L'ange de Compostelle

L'auteur, pèlerin au long cours, part seul à pied sur une route de 2 000 kilomètres qu'il boucle
en soixante-deux jours. Dans cette quête de sens, à l'écoute de la Bible et des ancêtres
du chemin, tant de pensées vont se dire de Paris à Vézelay, de Saint-Léonard-de-Noblat
à Roncevaux, de Burgos à Santiago. Toutes les étapes sont improvisées. Les aventures se
succèdent, inattendues, savoureuses, parfois austères et ascétiques. Le routard sait rire de
lui-même alors que la pluie, le froid, la chaleur ou le rejet des autres l'accablent.

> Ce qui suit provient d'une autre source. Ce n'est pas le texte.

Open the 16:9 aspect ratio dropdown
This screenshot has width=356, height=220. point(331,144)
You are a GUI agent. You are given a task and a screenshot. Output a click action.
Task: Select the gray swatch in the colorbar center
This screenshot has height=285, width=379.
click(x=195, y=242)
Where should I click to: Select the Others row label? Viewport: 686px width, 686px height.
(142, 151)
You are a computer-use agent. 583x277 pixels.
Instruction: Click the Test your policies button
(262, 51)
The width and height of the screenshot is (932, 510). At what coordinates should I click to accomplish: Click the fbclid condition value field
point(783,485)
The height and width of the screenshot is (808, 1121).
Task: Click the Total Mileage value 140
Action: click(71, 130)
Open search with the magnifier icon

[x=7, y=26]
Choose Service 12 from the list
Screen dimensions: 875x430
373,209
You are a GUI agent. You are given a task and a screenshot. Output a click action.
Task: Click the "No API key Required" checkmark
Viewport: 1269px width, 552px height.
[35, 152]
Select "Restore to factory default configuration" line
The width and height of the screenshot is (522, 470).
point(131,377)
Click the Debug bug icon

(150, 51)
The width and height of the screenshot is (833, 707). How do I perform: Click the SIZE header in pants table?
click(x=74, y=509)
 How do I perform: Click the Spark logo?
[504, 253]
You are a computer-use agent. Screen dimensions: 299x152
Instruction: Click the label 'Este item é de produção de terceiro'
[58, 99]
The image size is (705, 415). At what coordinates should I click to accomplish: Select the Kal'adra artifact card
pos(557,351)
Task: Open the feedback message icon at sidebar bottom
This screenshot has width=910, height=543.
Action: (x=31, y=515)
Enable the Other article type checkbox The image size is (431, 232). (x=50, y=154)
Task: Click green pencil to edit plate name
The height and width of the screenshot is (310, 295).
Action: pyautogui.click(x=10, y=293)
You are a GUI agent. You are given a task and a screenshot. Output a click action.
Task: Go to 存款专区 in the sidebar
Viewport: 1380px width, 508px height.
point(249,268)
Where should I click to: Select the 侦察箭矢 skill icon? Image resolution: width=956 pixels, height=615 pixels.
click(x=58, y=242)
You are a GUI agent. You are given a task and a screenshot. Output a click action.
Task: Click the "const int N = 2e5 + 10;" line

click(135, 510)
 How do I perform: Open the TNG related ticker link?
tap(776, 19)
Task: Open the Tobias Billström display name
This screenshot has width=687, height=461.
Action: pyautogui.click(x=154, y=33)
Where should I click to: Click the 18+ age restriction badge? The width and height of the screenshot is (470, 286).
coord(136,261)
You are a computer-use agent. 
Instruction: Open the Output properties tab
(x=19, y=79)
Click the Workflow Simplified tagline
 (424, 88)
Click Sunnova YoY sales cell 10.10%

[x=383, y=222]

Seul ? Oui mais mystérieusement accompagné de Raphaël, l'ange de Tobie, qui va le harceler
de questions et lui prodiguer courage et humour pour achever l'improbable cheminement
de sueur et de prière.
En accompagnant son rêve de foi, il satisfait son désir d'une rencontre avec lui-même
et avec quelqu'un. L'ange est la figure médiatrice entre le marcheur et l'invisible qui l'aimante.
Avec l'ange, le terme du pèlerinage se goûte déjà au long du chemin. La marche
devient le but, parce que la joie spirituelle est dans le mouvement complice de l'âme et du
corps. Vivre c'est faire marcher l'âme de son corps sur la terre de Dieu.